In its 25 years, Southwest Airlines has never laid off workers. Downsizing may be the only key concept the business schools invented before Herb Kelleher thought of it. Southwest also maintains its low costs by keeping its planes in the air.

In Closing

Technology is evolving from a linear knowledge-transfer model, to a more collaborative, engaging process. In almost every sector, there are once-dominant enterprises that find themselves on the wrong side of a shift in customer demand or the emergence of a disruptive technology. You know their names: Hewlett-Packard. Starbucks. Best Buy. Research in Motion (Blackberry). RadioShack. And, most recently, JC Penney. Success, it's been said, is determined not by whether you fall down but by how you get up. To that extent, every company's mistake represents an opportunity to improve its standing in terms of warmth and competence among its customers, but only if the company is ready to respond to its moment of truth with worthy intentions.

From connected homes and connected cars to smart buildings and transportation, every aspect of our lives will be affected by the increasing ability of consumers, businesses and governments to connect to and control everything around them. We would not eventually have developed the many innovations that revolutionize how we live today – including the personal computer, email, the Internet, the mobile phone, the tablet or any of the endless applications built on these technologies.
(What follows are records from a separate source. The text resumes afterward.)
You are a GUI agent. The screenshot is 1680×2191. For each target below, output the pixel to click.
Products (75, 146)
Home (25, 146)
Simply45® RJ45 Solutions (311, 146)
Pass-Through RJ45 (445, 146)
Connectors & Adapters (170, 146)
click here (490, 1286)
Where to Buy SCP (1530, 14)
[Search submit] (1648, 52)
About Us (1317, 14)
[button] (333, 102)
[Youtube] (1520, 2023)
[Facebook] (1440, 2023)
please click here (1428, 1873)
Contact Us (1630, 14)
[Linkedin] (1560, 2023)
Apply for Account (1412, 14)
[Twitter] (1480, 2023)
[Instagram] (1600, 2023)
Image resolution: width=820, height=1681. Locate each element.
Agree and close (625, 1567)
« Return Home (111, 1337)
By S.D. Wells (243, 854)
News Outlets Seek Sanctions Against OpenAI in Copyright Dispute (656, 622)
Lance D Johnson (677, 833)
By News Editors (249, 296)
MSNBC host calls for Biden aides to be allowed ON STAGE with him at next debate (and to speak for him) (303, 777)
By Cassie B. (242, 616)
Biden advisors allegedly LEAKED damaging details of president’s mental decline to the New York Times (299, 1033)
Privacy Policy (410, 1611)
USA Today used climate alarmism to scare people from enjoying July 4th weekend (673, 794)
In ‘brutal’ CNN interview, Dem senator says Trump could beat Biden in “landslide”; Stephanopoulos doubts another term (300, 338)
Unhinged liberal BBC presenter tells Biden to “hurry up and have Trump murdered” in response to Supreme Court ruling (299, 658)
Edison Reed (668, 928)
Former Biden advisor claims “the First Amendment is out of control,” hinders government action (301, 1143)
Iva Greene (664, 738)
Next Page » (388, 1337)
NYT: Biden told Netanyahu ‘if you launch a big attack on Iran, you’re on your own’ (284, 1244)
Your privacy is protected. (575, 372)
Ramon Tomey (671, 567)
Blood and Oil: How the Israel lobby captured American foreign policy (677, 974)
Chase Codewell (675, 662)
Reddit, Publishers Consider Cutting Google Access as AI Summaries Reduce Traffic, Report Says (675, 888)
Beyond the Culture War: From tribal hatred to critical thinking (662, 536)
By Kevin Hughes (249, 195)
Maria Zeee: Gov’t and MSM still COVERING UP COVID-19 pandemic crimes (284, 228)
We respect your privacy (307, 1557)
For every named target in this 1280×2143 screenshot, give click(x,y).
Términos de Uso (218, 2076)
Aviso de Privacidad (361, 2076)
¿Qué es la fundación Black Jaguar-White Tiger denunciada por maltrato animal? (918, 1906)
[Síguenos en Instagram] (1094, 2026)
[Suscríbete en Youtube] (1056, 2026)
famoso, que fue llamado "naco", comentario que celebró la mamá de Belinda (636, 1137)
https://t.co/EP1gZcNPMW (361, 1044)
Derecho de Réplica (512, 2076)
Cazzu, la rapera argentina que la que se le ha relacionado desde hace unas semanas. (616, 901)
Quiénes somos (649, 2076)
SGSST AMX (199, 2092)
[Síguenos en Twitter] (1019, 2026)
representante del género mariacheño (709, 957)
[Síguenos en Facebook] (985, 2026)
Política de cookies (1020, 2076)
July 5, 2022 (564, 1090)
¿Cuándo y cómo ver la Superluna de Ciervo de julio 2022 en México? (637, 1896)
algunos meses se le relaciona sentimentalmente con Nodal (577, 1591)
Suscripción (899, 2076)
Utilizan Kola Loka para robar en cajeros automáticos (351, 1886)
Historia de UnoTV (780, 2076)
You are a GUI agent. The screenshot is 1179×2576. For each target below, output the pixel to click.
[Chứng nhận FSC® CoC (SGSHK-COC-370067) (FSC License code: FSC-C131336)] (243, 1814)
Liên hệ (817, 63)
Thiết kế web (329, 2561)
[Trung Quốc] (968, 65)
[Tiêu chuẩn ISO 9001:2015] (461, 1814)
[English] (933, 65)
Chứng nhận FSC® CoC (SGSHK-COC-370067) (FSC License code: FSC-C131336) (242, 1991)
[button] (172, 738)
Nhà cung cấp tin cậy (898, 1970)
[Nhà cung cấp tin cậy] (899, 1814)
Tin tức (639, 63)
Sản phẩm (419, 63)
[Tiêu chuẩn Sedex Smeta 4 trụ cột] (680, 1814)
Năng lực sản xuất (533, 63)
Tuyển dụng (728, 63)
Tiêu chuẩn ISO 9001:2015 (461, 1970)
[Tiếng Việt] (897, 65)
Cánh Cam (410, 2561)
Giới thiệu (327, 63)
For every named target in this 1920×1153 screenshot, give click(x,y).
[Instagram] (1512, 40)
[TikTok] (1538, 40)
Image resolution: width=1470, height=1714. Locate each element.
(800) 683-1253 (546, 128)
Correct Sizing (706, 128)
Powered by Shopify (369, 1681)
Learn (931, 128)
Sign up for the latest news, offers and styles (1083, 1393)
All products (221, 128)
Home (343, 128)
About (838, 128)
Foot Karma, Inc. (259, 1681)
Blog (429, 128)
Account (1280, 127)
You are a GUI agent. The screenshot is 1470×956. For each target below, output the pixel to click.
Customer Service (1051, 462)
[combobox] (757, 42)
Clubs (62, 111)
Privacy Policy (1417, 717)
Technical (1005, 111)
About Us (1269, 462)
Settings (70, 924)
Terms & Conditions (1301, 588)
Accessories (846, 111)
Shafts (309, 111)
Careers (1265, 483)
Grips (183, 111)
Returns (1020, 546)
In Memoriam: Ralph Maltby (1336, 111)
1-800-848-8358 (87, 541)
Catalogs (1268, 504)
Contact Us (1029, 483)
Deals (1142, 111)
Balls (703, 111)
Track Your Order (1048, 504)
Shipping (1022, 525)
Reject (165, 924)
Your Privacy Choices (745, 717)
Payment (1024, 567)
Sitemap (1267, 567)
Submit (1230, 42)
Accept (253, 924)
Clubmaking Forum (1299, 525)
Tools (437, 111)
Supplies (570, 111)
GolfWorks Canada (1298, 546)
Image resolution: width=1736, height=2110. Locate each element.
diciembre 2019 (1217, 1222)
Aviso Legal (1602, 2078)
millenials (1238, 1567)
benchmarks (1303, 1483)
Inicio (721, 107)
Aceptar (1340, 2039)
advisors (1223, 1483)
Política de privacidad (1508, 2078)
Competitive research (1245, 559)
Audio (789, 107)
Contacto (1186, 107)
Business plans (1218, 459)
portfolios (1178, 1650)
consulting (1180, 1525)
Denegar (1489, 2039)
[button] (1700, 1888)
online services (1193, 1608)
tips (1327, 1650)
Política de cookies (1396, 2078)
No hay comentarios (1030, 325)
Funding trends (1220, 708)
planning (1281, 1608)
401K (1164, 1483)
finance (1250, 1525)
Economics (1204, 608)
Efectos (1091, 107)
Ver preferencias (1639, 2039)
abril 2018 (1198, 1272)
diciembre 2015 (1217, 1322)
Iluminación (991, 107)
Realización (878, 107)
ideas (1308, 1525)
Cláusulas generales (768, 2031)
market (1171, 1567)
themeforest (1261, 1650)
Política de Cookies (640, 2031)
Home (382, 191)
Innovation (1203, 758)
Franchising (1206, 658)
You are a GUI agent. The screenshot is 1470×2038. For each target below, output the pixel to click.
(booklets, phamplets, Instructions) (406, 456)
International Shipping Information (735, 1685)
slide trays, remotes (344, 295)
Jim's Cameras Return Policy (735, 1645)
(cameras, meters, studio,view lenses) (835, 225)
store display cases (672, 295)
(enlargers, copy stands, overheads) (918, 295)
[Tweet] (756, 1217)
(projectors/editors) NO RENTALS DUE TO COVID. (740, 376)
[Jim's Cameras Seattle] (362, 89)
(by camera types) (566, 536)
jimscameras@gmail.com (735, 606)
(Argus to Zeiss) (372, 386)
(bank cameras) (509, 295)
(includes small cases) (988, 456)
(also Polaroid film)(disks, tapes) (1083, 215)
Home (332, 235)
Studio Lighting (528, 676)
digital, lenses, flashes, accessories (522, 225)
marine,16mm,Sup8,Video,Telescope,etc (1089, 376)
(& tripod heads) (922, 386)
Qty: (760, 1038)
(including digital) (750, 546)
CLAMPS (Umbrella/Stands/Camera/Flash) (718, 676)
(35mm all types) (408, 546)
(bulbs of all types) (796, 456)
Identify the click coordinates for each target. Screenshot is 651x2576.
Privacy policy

The great thing about us is we’re curious people. We explore technologies, and we explore products.

We would not have Google, Twitter, Amazon, Zipcar, Airbnb, Uber or countless others. Rapid and continuous changes in the business requirements have changed the development methodologies.

Finally, I remember the well-said quote: Although a hundred entrepreneurs may fail for each one that succeeds, the successes make the failures worthwhile. A 90-percent probability of failure means a 10-percent chance of changing the world, if the goal is ambitious enough.